AIM OF THE TASK: What is needed here is an exact copy of all the entries below.

PROVIDED MATERIAL:
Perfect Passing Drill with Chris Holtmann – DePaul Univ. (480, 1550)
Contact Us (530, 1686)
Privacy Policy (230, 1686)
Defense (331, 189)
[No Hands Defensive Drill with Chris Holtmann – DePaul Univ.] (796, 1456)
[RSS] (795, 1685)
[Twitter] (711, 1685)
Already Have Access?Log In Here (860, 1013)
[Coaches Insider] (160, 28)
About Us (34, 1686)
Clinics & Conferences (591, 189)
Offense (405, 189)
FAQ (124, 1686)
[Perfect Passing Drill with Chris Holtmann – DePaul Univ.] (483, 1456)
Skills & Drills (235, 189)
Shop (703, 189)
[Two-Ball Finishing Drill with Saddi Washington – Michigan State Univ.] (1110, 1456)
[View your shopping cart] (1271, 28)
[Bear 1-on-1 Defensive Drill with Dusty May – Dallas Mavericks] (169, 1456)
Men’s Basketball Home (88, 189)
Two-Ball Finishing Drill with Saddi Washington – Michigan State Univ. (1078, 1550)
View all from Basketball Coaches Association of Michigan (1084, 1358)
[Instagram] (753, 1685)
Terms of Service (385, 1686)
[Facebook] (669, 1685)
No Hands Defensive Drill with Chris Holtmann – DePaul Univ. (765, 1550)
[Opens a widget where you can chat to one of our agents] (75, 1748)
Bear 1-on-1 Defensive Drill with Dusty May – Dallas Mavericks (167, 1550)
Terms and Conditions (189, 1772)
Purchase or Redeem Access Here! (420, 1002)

RESPONSE TO THIS TASK:
Perfect Passing Drill with Chris Holtmann – DePaul Univ. (480, 1550)
Contact Us (530, 1686)
Privacy Policy (230, 1686)
Defense (331, 189)
[No Hands Defensive Drill with Chris Holtmann – DePaul Univ.] (796, 1456)
[RSS] (795, 1685)
[Twitter] (711, 1685)
Already Have Access?Log In Here (860, 1013)
[Coaches Insider] (160, 28)
About Us (34, 1686)
Clinics & Conferences (591, 189)
Offense (405, 189)
FAQ (124, 1686)
[Perfect Passing Drill with Chris Holtmann – DePaul Univ.] (483, 1456)
Skills & Drills (235, 189)
Shop (703, 189)
[Two-Ball Finishing Drill with Saddi Washington – Michigan State Univ.] (1110, 1456)
[View your shopping cart] (1271, 28)
[Bear 1-on-1 Defensive Drill with Dusty May – Dallas Mavericks] (169, 1456)
Men’s Basketball Home (88, 189)
Two-Ball Finishing Drill with Saddi Washington – Michigan State Univ. (1078, 1550)
View all from Basketball Coaches Association of Michigan (1084, 1358)
[Instagram] (753, 1685)
Terms of Service (385, 1686)
[Facebook] (669, 1685)
No Hands Defensive Drill with Chris Holtmann – DePaul Univ. (765, 1550)
[Opens a widget where you can chat to one of our agents] (75, 1748)
Bear 1-on-1 Defensive Drill with Dusty May – Dallas Mavericks (167, 1550)
Terms and Conditions (189, 1772)
Purchase or Redeem Access Here! (420, 1002)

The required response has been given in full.